Post Paris, the spotlight shines bright on business climate action

By Paul Simpson, chief executive officer, CDP

With the Paris Agreement – unprecedented in speed of ratification – came a clear message for businesses worldwide: the transition to a low carbon economy is inevitable and accelerating; adapt and thrive or continue with business as usual and face serious business risk.

But how far has business already come with their climate actions and are they prepared for the level of change that must be achieved to keep global warming below 2 degrees Celsius?

To answer this question, CDP, in partnership with We Mean Business, has launched a new report series that annually tracks the progress of companies’ climate actions. The first report in the series is now available: Out of the starting blocks: Tracking progress on corporate climate action analyses over 1000 of the heaviest emitting and highest market value companies globally to understand how they are moving the global economy closer to its climate goals.

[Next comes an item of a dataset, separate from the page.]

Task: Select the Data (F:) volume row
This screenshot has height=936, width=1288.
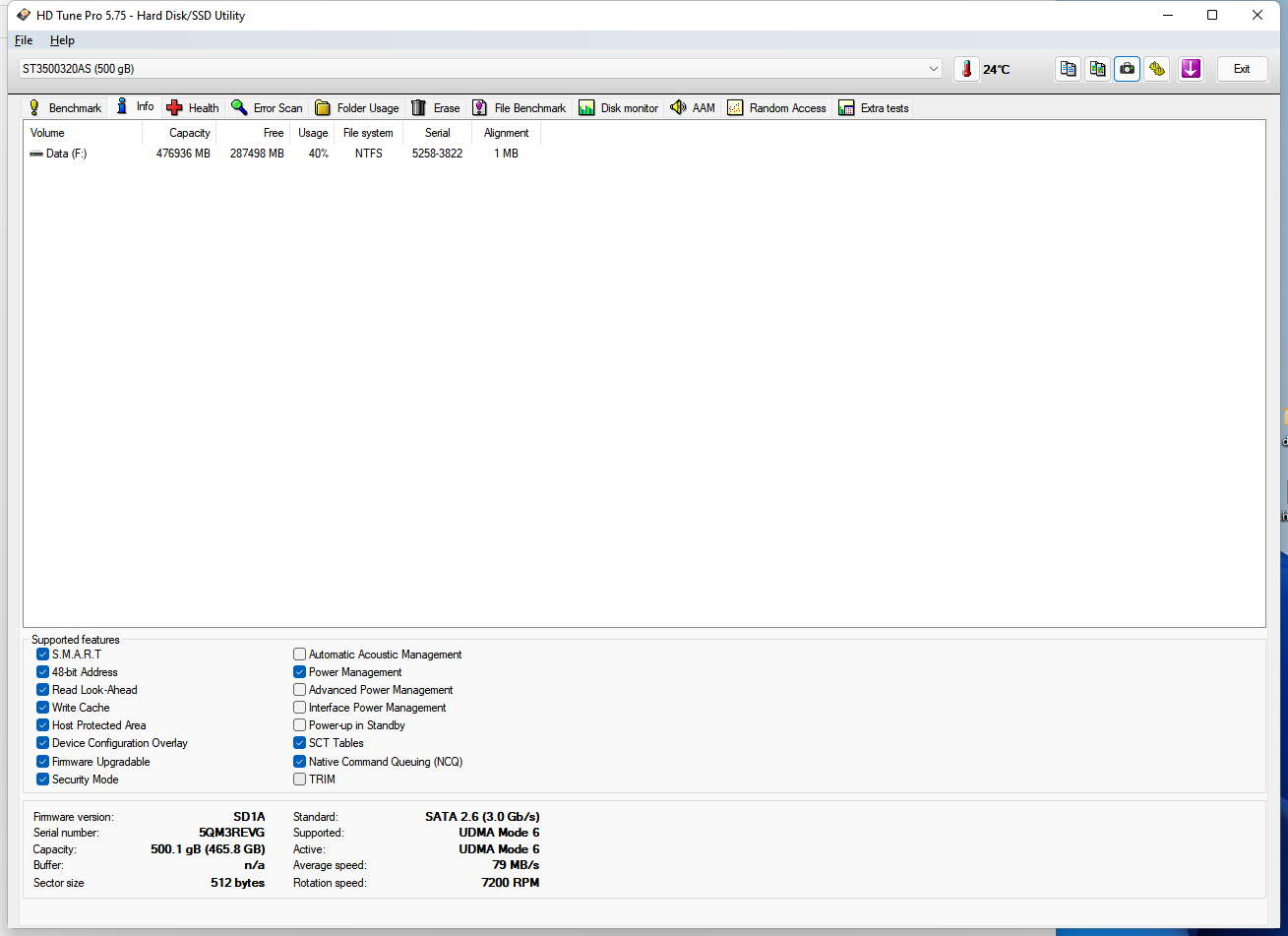Action: coord(67,154)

This baseline-setting report reveals that whilst business is gearing up to go low-carbon with 85% of companies already having emissions reduction targets in place, these targets are currently only taking companies one quarter of the way to being in line with a 2 degree world. Business must step up ambition in order to fulfill its carbon reducing potential and achieve the emissions reductions required.

Science based targets provide the compass we need as we transition to a low carbon economy. 94 major companies are showing us that this is possible, having committed to align their targets with the latest climate science through the science based targets initiative. Telecoms company Proximus is aiming to make the entire Proximus group climate neutral in 2016; Sony committed to achieving 90% reductions by 2050 against a 2008 baseline; and Italian utility Enel’s target includes the decommissioning of 13 GW of fossil power plants in Italy, part of a long term goal to operate in carbon neutrality by 2050.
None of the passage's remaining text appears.